* **TASK**
The material below is to be copied exactly from the line with "[tab] (113, 858)" up to and including the line with "Scarves (34, 1694)", with nothing else kept and no pictures.

* **SUPPLIED DATA**

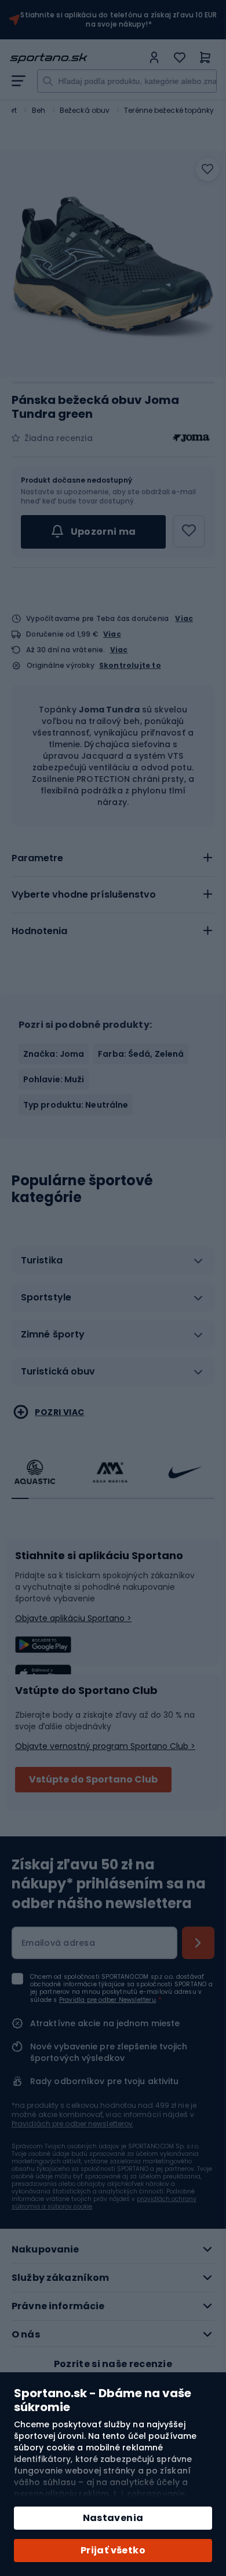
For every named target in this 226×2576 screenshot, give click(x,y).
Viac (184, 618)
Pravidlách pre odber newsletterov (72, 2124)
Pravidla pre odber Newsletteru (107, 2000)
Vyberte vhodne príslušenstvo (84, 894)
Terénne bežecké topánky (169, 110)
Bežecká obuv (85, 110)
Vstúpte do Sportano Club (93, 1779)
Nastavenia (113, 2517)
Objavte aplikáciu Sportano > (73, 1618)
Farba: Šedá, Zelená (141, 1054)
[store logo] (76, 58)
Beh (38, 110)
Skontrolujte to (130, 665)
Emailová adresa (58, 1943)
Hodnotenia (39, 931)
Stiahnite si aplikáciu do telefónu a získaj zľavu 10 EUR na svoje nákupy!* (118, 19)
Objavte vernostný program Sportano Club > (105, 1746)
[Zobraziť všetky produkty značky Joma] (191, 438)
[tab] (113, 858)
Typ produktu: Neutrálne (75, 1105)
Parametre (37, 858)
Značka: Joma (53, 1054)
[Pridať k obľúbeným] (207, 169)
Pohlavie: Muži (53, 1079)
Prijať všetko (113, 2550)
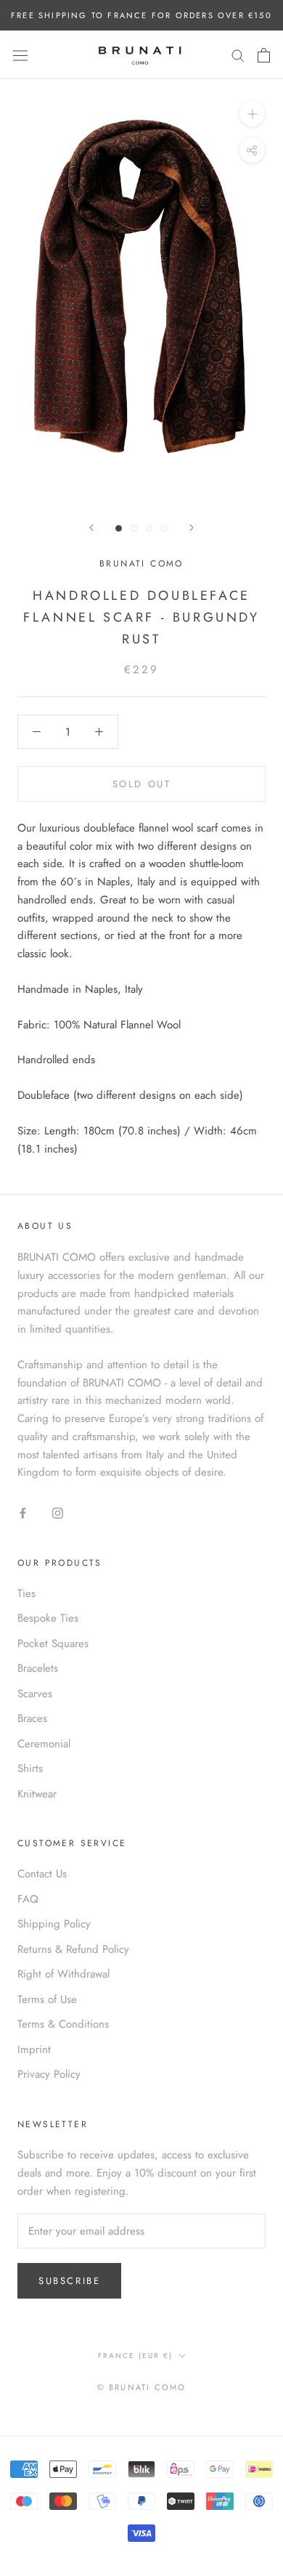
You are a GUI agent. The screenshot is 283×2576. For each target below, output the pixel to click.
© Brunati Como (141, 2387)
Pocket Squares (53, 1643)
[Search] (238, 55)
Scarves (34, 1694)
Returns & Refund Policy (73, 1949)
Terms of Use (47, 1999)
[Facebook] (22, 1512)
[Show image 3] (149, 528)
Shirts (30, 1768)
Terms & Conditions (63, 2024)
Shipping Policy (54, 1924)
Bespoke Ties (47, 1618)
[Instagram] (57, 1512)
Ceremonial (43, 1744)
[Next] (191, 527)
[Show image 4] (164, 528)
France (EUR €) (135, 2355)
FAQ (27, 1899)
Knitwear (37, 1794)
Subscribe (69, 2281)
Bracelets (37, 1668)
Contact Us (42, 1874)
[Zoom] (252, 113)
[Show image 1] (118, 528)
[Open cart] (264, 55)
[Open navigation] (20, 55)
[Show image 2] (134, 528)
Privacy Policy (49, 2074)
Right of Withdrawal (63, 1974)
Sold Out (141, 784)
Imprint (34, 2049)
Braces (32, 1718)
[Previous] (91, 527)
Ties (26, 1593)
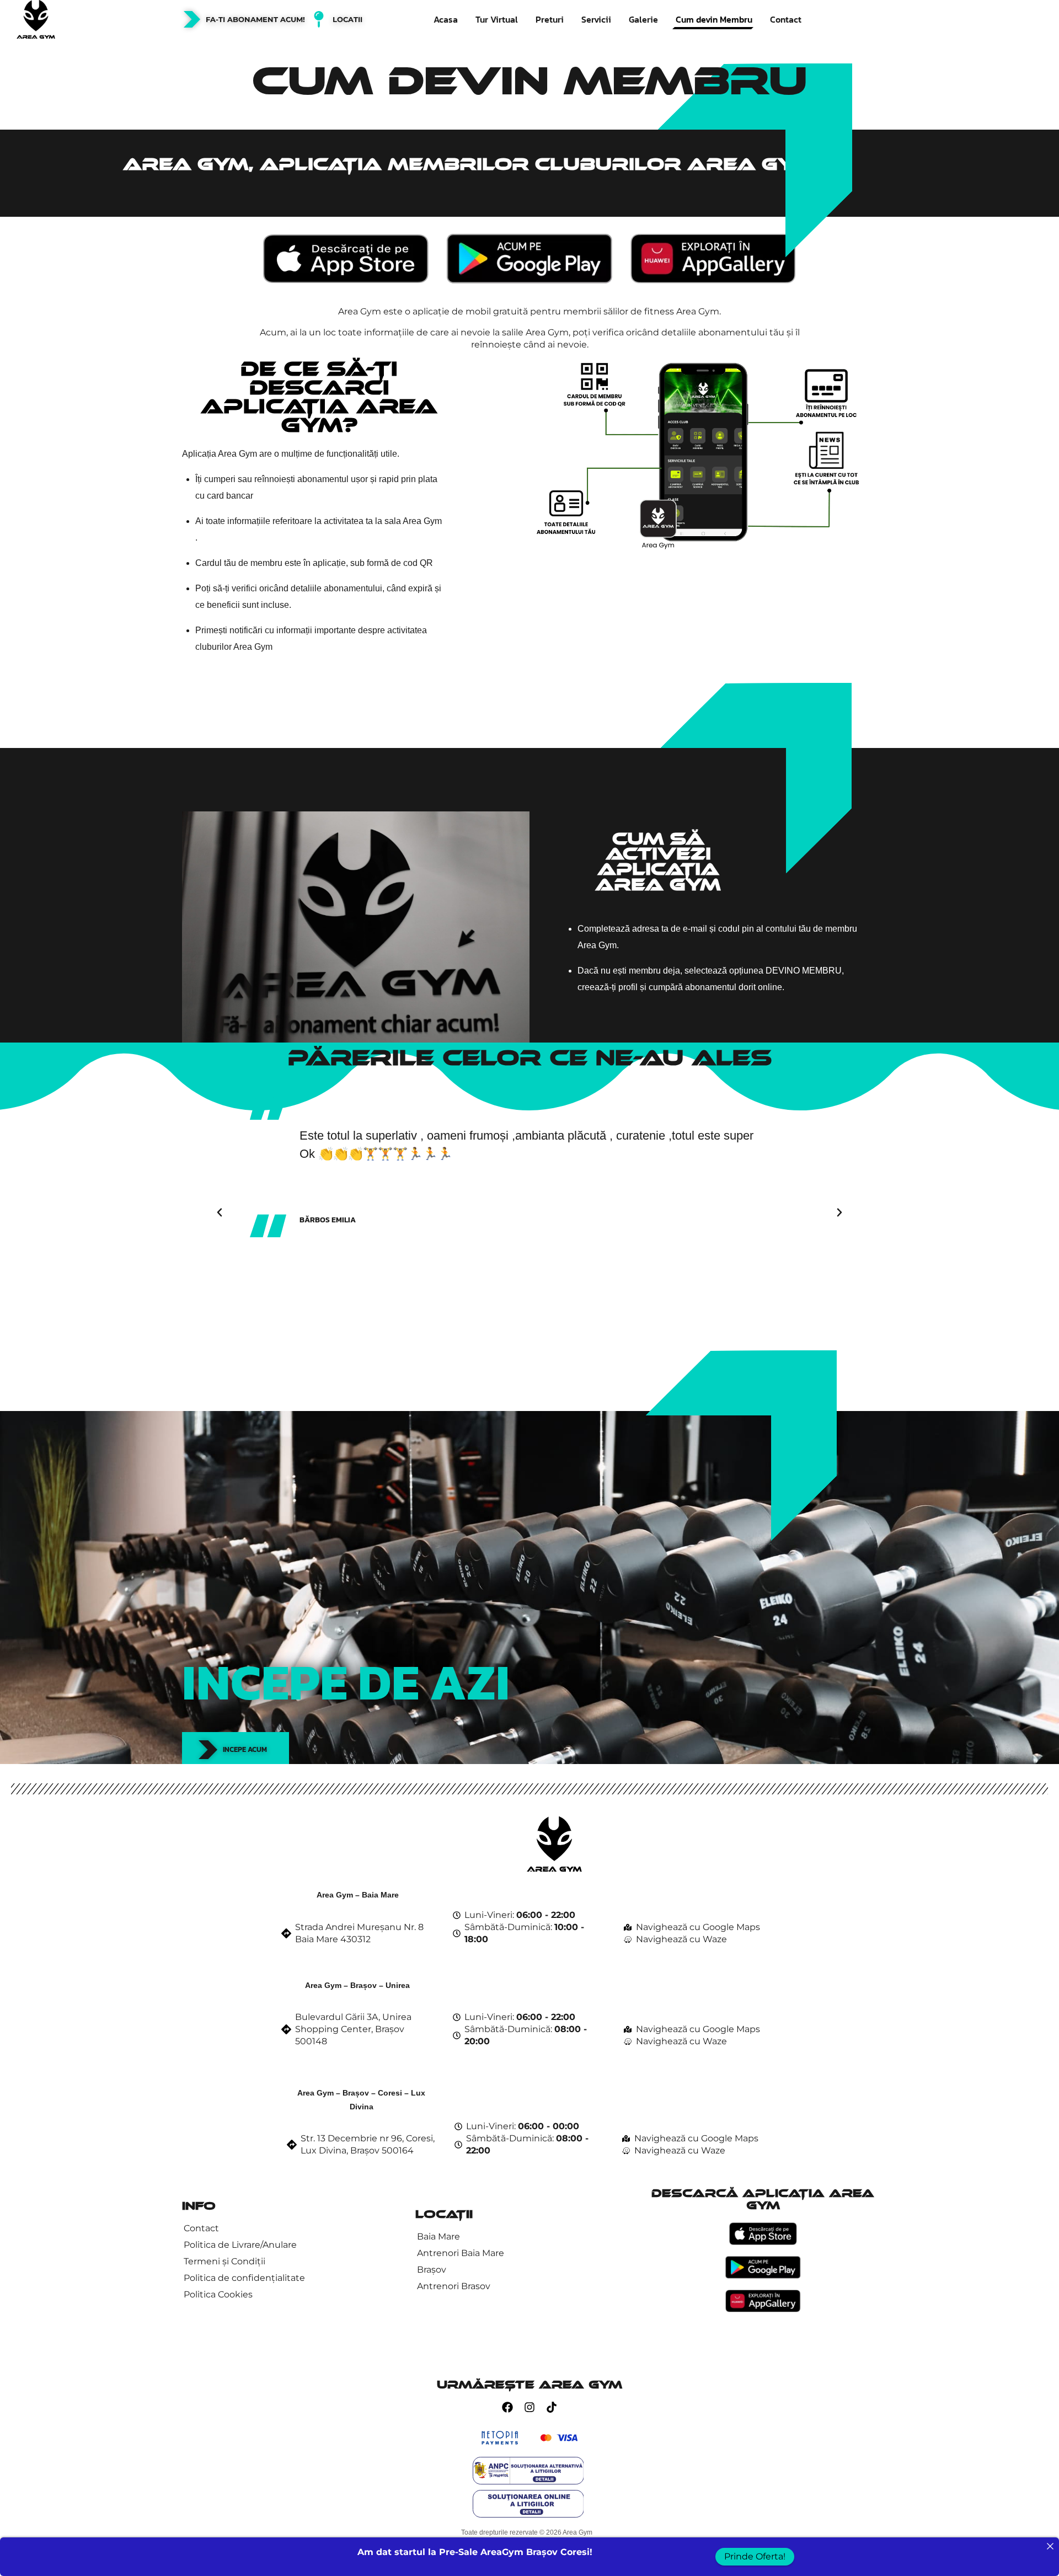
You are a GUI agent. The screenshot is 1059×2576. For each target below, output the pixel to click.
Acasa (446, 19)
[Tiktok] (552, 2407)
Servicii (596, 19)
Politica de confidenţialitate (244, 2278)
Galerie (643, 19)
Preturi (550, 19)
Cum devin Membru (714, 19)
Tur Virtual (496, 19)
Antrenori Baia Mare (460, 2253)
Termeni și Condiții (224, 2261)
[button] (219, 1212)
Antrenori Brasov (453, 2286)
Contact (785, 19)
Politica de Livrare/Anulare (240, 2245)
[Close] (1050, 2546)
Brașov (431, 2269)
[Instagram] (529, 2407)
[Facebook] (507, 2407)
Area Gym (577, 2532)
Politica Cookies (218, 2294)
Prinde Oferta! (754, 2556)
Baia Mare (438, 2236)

* **TASK RESPONSE**
[tab] (113, 858)
Typ produktu: Neutrálne (75, 1105)
Parametre (37, 858)
Značka: Joma (53, 1054)
[Pridať k obľúbeným] (207, 169)
Pohlavie: Muži (53, 1079)
Prijať všetko (113, 2550)
You are a GUI agent. The screenshot is 283×2576. For each target below, output the pixel to click.
© Brunati Como (141, 2387)
Pocket Squares (53, 1643)
[Search] (238, 55)
Scarves (34, 1694)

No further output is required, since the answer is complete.